> Your objective
You are to retype exactly the line with "[Instagram] (1061, 1553)" and every line after it in the entries below.

── Input material

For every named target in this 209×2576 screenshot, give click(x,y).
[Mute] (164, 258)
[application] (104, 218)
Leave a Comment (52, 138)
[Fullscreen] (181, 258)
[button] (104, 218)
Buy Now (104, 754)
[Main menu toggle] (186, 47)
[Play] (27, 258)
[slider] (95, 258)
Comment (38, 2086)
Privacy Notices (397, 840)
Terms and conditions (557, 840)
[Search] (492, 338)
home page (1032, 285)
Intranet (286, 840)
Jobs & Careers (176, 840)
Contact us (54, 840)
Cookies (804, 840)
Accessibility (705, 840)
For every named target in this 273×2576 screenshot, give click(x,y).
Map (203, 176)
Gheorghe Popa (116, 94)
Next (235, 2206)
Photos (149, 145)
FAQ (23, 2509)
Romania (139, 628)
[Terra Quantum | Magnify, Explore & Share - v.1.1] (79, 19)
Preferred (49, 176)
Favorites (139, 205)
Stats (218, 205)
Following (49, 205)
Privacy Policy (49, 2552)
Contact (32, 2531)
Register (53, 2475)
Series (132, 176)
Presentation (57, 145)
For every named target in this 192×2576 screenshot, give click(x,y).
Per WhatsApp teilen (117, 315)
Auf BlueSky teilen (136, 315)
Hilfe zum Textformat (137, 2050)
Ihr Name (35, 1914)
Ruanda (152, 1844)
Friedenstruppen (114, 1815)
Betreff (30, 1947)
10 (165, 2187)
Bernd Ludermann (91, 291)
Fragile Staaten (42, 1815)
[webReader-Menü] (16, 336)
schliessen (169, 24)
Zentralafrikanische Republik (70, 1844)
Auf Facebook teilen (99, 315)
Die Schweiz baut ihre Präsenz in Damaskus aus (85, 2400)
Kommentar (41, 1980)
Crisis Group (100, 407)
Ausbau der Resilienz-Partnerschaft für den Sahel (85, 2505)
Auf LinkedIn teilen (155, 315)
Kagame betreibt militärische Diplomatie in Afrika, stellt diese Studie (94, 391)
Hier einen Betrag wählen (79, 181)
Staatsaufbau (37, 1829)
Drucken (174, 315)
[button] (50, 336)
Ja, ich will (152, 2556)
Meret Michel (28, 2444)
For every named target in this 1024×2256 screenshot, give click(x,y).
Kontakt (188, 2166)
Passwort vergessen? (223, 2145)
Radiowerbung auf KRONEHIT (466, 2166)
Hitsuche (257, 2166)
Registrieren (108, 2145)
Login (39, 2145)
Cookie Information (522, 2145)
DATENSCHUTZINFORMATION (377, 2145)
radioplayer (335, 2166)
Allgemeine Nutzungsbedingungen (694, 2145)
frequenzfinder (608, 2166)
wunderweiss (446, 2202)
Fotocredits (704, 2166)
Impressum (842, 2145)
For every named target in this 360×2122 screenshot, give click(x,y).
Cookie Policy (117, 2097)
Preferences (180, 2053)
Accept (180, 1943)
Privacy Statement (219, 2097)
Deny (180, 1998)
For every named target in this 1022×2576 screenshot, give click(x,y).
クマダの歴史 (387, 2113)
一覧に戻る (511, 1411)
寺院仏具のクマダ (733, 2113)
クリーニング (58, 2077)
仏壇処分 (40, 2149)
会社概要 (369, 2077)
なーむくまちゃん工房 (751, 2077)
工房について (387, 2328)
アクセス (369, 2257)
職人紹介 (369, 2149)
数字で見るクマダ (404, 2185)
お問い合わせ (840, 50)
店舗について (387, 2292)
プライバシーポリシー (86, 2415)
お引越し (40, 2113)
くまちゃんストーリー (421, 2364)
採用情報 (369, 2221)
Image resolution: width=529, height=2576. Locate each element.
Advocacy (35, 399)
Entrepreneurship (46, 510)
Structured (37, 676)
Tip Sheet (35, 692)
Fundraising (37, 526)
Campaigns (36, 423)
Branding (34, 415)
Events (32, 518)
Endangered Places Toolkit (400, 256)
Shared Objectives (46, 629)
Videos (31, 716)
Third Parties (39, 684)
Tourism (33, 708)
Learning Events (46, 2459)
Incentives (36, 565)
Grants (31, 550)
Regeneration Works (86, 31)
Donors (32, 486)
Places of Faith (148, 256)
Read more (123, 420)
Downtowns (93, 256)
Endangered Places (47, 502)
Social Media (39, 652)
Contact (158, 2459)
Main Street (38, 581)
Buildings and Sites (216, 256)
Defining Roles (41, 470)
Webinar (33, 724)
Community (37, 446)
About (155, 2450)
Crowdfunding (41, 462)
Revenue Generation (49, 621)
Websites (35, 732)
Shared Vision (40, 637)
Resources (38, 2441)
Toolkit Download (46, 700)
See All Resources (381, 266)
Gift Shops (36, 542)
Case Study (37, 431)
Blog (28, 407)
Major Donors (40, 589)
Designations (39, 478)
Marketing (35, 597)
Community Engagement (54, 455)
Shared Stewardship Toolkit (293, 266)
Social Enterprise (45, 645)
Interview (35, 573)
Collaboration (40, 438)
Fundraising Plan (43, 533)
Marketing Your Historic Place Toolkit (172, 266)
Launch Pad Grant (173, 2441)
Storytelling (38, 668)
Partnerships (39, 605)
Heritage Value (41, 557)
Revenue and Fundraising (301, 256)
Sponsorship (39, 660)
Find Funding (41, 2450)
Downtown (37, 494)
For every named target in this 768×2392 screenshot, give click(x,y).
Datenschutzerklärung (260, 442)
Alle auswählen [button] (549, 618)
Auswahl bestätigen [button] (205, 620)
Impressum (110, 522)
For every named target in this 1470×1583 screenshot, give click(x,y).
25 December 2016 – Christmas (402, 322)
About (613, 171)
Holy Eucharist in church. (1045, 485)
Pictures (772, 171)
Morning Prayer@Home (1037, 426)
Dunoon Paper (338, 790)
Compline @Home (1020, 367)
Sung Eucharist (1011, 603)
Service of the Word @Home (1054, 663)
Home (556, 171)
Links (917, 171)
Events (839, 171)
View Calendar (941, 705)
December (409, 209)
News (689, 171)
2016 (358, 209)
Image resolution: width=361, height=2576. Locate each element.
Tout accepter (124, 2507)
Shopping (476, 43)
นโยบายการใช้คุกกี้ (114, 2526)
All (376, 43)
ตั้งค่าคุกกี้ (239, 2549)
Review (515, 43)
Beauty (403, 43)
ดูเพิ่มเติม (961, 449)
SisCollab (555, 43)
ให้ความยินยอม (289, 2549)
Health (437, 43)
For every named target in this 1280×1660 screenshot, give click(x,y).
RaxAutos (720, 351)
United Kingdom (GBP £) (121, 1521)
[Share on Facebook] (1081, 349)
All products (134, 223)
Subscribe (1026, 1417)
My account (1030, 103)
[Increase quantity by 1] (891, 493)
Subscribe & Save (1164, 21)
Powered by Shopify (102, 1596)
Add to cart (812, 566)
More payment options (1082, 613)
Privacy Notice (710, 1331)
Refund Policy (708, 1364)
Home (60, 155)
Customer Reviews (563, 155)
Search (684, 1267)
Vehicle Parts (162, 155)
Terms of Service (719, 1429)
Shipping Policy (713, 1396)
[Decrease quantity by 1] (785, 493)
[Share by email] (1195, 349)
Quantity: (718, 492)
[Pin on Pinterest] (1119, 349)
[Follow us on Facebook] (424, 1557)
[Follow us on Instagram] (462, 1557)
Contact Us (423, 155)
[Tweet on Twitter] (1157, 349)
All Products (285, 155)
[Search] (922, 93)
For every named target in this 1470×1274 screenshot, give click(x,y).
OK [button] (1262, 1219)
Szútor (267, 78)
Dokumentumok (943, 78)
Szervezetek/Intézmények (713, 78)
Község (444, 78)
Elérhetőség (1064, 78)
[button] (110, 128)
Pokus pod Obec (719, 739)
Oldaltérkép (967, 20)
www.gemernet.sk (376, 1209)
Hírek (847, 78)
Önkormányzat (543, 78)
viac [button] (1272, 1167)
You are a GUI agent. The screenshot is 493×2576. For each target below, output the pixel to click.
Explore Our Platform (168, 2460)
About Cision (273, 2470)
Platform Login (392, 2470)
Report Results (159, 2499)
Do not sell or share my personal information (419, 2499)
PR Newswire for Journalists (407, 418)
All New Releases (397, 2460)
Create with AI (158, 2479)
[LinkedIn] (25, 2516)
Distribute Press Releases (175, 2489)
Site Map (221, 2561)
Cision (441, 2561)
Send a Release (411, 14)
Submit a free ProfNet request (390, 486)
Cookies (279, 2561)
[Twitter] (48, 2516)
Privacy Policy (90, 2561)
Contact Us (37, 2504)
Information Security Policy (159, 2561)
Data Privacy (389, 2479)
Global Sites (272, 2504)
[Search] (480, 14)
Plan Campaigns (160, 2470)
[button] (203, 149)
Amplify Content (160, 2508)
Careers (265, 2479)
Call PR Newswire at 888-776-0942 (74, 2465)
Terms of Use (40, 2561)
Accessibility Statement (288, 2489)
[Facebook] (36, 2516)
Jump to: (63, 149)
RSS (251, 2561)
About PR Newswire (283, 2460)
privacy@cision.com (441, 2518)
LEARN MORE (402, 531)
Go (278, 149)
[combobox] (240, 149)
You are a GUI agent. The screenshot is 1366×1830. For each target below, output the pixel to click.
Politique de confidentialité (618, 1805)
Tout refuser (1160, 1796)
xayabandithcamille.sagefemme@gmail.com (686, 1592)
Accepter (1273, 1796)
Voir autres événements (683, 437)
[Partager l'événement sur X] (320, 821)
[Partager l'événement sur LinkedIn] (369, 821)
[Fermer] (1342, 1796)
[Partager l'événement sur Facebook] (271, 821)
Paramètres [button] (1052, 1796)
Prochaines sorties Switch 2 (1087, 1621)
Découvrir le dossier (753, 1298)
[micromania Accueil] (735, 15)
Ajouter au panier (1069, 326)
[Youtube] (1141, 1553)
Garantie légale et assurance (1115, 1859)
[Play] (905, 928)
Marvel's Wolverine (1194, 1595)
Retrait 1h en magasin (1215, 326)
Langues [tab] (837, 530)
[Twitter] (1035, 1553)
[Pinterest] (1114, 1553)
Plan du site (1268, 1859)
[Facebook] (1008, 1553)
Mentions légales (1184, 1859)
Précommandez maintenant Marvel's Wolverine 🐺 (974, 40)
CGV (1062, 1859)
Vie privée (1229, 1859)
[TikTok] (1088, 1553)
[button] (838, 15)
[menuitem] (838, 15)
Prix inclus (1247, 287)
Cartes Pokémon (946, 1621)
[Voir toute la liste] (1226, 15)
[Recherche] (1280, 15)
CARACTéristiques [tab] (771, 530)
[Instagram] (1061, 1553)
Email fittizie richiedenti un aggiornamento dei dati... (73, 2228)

────

> Answer box
[Instagram] (1061, 1553)
Email fittizie richiedenti un aggiornamento dei dati... (73, 2228)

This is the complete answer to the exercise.